Federal prosecutors declined to press charges over any of the OIG’s findings, and both men have since left the agency — Jackson in February 2020 to be vice president for government and political affairs at the National Mining Association, and Munoz on Jan. 20, when the Biden administration took office.
Jackson and Munoz did not immediately return requests for comment on Friday.
The new OIG report, which is heavily redacted to hide the identities of the two EPA employees who continued to be paid after departing the agency, explicitly faults Jackson and Munoz for improper actions that cost the agency significant sums.

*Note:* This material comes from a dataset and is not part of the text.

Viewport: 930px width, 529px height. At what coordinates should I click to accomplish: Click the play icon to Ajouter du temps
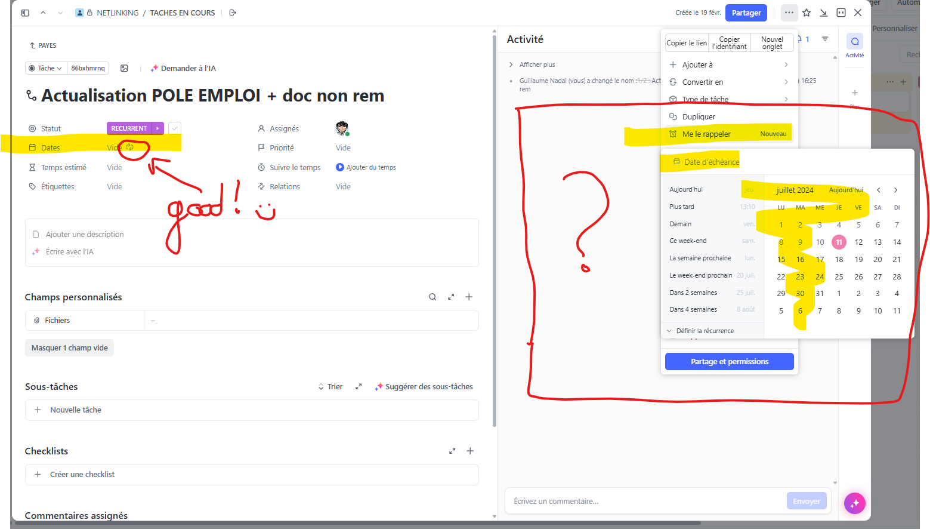pos(341,167)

Details available in the report show that one of the two anonymous employees was fired from EPA in 2017. Munoz told investigators Jackson directed him to ensure the person continued receiving their salary after their firing.
“Mr. Munoz explained that the ‘fix,' which he believed was Mr. Jackson's idea, was to tell the EPA's Human Resources Management Division that [the person] was on an extended telework schedule so that [they] would receive pay” after their termination, the report said. “Mr. Munoz explained that he believed Mr. Jackson would not be happy if he had not followed Mr. Jackson's order to get additional pay for [the person] after [their] termination.”
Federal law does not allow for severance pay, something Jackson and Munoz acknowledged to investigators in voluntary interviews that they knew.
In a July 2019 interview, Jackson told investigators that he took that action because he “didn't think it was really fair to [the person] what was going down.”
The report also says that a second employee in 2018 was ordered to resign, but the person refused and was escorted from the building by an armed guard, according to the report. Jackson’s explanation for why the person was forced out is redacted in the report, but Jackson told investigators he continued to provide them salaried pay “to avoid a ‘break in service’” so they could search for another federal job.
Altogether, the first person improperly received $14,181.38 after their termination, while the second got a total of $23,731.85.
Jackson, a longtime Republican Hill staffer before joining EPA, managed to avoid getting caught up in the series of ethics scandals that led to former Administrator Scott Pruitt’s resignation in 2018. The new report, which was finalized in March and has not been reported on before, sheds additional light on Jackson’s bitter relationship with the EPA’s internal watchdog.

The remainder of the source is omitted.